Other factors that may indicate the employees' duties are itinerant in nature

The factors listed in paragraph 7(d) of TR 95/34 are not satisfied in this case for the following reasons.

(i)    While there is certainty for these employees to visit clients as per the daily planned schedule of the employer, there is a low degree of uncertainty where there are late changes set by the team leader due to varying needs of the clients.

(ii)   The 'base of operations' factor does not apply to the Employer's employees because they are not required to commence work at or before they leave home to travel to work.

(iii)  Based on information provided to us, the Employer's employees do not carry bulky equipment.

(iv)  The Employer's employees are not provided with a travel or car allowances for the motor vehicle travels undertaken.

Therefore, the 'other factors' referred to in paragraph 7(d) of TR 95/34 point to the employee's duties not being regarded as itinerant in nature. However, because these are regarded as less significant than the factors listed in paragraphs 7(a) to 7(c), these factors are by no means decisive.

In analysing the use of the vehicles, we have determined that the 3 significant factors in paragraphs 7(a), 7(b) and 7(c) of TR 95/34 have been satisfied when considering itinerancy. Therefore, on balance, the contracted employee duties should be regarded as itinerant in nature. Accordingly, travel by the Employer's contracted employees from their home to the students' homes, and between the students' homes and their schools, daily, will be treated as business travel. As such, the business use percentage will be 100% due to the itinerant nature of the employees' work. The taxable value of the car fringe benefit will be reduced by the business use percentage applicable to the car during the period (100%).

Conclusion

While a car fringe benefit arises, there will be no FBT liability where the taxable value of the car fringe benefit is calculated using the operating cost method under section 10 of the FBTAA. This is because the business use percentage would be 100%, and so the taxable value of the fringe benefits provided would be nil.

Question 4

Having regard to the logbook record-keeping requirements in section 10A of the FBTAA, can a single logbook be applied to multiple vehicles that are used for the same purpose?

Summary

A single maintained logbook cannot to applied to multiple vehicles, as each individual vehicle should have its own maintained logbook.

Detailed reasoning

Section 10A of the FBTAA states:

Where one or more car fringe benefits in relation to an employer in relation to a year of tax relate to a car while it was held by a particular person (in this section called the provider ) during a particular period (in this section called the holding period ) in a year of tax that is a log book year of tax of the employer in relation to the car, the employer is entitled to a reduction in the operating cost of the car on account of business journeys undertaken in the car during the holding period if, and only if:

(a) log book records and odometer records are maintained by or on behalf of the provider for an applicable log book period in relation to the car; and

(b) odometer records are maintained by or on behalf of the provider for the holding period; and

(c) if the provider is not the employer--those log book records and odometer records are given to the employer before the declaration date; and

(d) the employer specifies the employer's estimate of the number of business kilometres travelled by the car during the holding period; and

(e) the employer specifies a percentage as the business use percentage applicable to the car in relation to the provider for the holding period.
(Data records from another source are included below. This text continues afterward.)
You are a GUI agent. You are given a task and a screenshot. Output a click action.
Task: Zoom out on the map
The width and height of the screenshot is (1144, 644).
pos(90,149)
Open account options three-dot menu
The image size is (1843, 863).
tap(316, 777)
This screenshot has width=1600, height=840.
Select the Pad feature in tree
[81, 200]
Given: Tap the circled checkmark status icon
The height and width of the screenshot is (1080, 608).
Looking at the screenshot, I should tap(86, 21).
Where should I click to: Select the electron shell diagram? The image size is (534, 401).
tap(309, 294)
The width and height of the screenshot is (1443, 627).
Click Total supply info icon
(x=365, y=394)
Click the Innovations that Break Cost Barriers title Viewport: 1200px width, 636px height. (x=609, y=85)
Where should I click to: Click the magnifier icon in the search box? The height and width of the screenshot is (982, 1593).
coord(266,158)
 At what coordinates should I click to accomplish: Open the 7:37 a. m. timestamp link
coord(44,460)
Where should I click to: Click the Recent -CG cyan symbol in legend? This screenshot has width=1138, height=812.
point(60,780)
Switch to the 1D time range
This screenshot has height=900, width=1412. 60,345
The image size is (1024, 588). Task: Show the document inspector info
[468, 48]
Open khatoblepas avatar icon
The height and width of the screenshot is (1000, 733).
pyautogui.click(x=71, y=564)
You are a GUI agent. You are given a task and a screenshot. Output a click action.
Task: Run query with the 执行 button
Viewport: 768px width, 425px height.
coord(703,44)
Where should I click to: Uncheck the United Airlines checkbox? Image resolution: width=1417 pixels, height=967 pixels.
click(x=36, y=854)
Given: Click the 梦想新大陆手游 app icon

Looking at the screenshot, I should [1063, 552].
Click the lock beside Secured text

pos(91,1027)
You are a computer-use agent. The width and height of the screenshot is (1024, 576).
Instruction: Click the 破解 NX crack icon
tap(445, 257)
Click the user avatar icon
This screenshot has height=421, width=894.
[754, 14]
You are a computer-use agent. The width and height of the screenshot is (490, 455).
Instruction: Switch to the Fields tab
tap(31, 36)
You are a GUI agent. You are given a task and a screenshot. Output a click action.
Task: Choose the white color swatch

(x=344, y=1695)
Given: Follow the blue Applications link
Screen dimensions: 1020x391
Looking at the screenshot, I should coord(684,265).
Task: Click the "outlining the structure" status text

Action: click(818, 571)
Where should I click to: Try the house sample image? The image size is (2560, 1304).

Additionally, subsection 28-120(3) of the ITAA 1997 states:

If you want to use the "log book" method for 2 or more * cars for the same income year, the log books for those cars must cover periods that are concurrent.

Therefore, each vehicle must maintain its own logbook, specific to its make, mode, engine type and odometer.

However, if you wish to use the same FBT calculation method (operating cost method) against all vehicles for the FBT financial year, then all vehicles must be assessed against the same 12-week period.

Conclusion

A single logbook cannot be maintained and used to calculate the FBT liability for multiple vehicles. Each individual vehicle must maintain its own logbook.